The strengths of the study relate to the inclusion of patients treated in the same radiation oncology center, with international protocols and all with megavoltage techniques and CT treatment simulation. We analyzed the three main treatment variables, susceptible to improvement, and their impact on survival. Hopefully, the improvement of these treatment variables (complete resection, early initiation of radiotherapy after surgery, optimal treatment duration, and total chemotherapy compliance) along with the systematic application of quality control programs such as RTQA (radiation therapy quality assurance) will optimize survival rates and bring them closer to those achieved in prospective clinical trials [38].

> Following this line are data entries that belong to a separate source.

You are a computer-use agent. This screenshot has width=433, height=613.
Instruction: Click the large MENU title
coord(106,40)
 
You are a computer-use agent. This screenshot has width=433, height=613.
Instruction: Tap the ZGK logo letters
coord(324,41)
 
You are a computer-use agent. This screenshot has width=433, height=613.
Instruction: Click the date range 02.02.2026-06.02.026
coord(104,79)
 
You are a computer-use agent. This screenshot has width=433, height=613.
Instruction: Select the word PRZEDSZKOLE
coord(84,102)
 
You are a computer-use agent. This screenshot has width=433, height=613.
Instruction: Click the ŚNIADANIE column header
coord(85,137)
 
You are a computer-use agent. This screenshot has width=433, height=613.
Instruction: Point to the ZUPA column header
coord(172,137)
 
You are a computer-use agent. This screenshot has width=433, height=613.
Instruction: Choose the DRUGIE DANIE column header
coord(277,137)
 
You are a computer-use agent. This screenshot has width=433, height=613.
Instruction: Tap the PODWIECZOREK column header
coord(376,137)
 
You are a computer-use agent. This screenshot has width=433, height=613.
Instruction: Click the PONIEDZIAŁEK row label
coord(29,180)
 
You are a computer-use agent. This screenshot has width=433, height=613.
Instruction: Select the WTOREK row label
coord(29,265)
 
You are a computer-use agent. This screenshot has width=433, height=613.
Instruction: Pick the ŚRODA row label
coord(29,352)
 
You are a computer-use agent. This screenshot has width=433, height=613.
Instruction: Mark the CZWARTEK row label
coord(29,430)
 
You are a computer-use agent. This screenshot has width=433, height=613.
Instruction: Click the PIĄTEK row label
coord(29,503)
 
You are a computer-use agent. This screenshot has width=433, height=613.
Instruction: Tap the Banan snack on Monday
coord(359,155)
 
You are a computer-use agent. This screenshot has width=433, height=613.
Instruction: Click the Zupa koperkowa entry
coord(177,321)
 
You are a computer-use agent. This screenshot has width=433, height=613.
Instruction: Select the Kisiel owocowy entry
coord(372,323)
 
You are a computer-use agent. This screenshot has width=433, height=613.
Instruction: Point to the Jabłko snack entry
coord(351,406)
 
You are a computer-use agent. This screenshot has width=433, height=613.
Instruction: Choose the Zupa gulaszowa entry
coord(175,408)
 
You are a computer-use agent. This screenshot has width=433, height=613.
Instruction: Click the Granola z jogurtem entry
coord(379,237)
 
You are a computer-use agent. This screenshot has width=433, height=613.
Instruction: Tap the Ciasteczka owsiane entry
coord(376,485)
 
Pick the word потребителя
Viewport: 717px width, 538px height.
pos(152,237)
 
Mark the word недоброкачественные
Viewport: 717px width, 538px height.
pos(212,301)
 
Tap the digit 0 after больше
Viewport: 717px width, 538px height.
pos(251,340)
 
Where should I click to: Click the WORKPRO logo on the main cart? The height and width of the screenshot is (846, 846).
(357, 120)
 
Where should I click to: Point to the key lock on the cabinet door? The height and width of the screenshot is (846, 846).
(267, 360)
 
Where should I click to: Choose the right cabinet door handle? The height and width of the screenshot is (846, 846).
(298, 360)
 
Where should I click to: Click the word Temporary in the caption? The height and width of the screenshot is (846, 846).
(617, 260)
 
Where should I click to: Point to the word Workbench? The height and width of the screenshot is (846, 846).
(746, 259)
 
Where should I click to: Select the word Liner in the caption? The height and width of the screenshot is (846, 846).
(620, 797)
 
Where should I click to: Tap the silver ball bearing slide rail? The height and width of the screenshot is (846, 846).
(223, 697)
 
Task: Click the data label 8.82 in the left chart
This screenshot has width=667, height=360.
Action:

In absence of studies that can confirm the influence of radiotherapy timing and chemotherapy compliance on survival for patients with medulloblastoma, our study has not found a prognostic association. Subtotal resection is the only treatment parameter associated with worse survival outcomes, although in the present study this finding did not reach statistical significance. Although higher survival rates have been published by prospective studies that recommend early radiotherapy initiation (preferably within 28 days), and duration within 45–50 days, its prognostic impact has not been proven in the majority of institutional series. The current evolution of radiotherapy techniques, allowing greater precision, together with mandatory daily image-guided quality control and the emphases on radiotherapy timing compliance are elements that can be easily improved in order to potentially optimize survival outcomes.

Up to now, complete resection without neurological sequelae, optimal chemotherapy, and radiation treatment, along with the fundamental quality control in the delivery of these treatments, are the mainstays to achieve the survival rates obtained in reference centers. In the near future, individualized treatment strategies based on molecular subgroups, the introduction of new drugs and the real possibility of irradiating all patients with proton therapy within the appropriate time, will help improve the survival of children with medulloblastoma.